» **Passage to read**:
==*==
As you might expect, Jones also returned from all of those trips with plenty of stories. There was his first time in Alaska, where he hopped a bush plane with his buddy to visit Yukon-Charley Rivers National Preserve. The only snag? A trio of wildfires virtually surrounded the preserve, a challenge for their young pilot who’d never been to the area before and was using a GPS app on his phone to navigate. Luckily, they landed safely at a historic mining camp, much to everyone’s relief—and to the surprise of firefighters staged in the area. “They’re like, ‘What are you doing here?’ And we’re like, ‘Oh, we’re here for the [national parks] passport stamp,’” he laughs.
==*==
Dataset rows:
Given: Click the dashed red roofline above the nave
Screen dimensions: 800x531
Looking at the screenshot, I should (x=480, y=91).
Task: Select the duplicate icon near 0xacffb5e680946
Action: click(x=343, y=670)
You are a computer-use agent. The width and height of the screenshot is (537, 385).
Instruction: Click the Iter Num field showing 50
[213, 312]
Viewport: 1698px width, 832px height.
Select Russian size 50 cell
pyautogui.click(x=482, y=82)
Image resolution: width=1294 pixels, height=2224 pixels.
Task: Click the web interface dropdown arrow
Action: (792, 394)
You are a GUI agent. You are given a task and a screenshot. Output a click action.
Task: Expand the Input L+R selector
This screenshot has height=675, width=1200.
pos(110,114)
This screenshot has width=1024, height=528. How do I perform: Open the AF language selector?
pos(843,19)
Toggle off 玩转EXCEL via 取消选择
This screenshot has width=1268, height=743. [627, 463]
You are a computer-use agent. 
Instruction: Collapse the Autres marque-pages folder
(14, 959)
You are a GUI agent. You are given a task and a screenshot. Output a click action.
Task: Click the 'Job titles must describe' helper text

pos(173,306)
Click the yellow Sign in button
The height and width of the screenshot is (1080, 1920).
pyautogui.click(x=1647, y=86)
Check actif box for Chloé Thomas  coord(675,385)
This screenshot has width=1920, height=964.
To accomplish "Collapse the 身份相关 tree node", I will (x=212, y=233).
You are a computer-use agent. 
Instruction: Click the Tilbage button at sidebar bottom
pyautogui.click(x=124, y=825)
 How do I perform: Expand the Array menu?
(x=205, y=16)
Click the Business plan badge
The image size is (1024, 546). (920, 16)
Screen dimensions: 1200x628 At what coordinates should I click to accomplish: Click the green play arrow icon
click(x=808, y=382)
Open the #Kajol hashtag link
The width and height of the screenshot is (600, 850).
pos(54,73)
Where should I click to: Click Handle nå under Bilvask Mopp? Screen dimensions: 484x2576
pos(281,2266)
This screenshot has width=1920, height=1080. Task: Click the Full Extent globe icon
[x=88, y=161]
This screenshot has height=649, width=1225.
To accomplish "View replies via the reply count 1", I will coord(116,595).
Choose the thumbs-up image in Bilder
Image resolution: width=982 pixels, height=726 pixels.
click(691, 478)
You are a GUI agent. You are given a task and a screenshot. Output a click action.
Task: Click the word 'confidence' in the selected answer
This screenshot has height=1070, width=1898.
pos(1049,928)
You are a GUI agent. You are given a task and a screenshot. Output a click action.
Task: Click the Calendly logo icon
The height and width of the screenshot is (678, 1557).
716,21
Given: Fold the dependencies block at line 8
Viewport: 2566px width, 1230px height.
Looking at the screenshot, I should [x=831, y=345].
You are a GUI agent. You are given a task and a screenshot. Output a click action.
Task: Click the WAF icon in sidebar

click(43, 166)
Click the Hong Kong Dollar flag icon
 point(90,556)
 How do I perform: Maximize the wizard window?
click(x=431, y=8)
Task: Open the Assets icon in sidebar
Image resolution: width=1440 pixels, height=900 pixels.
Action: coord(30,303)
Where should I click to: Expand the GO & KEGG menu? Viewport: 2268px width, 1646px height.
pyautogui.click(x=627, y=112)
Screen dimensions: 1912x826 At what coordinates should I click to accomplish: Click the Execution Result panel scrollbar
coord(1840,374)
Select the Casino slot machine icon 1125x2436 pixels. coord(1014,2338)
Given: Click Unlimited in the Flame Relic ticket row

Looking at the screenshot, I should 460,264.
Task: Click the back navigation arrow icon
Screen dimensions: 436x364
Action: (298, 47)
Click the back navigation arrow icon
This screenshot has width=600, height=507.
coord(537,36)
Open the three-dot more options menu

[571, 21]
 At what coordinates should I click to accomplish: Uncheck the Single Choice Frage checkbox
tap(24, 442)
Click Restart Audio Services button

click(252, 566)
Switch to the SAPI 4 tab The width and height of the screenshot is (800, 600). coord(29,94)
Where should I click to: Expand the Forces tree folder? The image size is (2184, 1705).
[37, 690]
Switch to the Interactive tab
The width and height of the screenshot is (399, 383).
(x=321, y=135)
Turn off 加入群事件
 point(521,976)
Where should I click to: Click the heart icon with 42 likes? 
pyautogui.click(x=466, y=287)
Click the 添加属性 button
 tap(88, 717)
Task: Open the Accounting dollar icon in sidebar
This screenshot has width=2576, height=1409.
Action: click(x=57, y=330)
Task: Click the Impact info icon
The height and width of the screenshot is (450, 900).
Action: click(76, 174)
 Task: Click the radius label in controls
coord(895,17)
==*==
» **The tasks**:
(a) List every person or group of people mentioned in the passage about Jones's trip to Alaska.
(b) According to the passage about Jones's trip to Alaska, how many wildfires virtually surrounded Yukon-Charley Rivers National Preserve?
(c) Carry on the passage about Jones's travels, starting after its final sentence.

» **Final answers**:
(a) Jones, his buddy, their young pilot, and the firefighters staged in the area.

(b) Three wildfires.

(c)
Because bush flights charge by the minute for ground time, Jones and his pal had only an hour to explore the area; when the fire commander heard about his quest, however, she insisted on reassigning firefight duties in order to personally escort them to Slaven’s Roadhouse, a relic of the Klondike Gold Rush era they wouldn’t have been able to see otherwise. Back at the helicopter (with a scant minute of overtime on the ground), they then flew directly into a storm. “We’re doing figure eights and I’m looking at my GPS, and it’s like—this doesn’t look very good. And then the pilot just banks to one side and guns it for, like, 20 minutes,” says Jones. Another perfect landing—and a helluva memory.

Glacier Bay National Park; the sign says it all!

Then there was a visit to rarely visited Aniakchak National Monument and Preserve, centered on a caldera located on the remote Aleutian Peninsula. The weather is volatile, condition reports are hard to come by, and flights depend on clear(ish) skies; Jones and his girlfriend waited five and a half of the six days they’d allotted, checking with pilots every two hours until they caught a break. And then the couple had to run for it—they had twenty minutes to meet the plane. This time an innkeeper—one they’d just negotiated a new room with, figuring they’d have to stay in town a bit longer to visit the preserve—took pity and offered them a ride.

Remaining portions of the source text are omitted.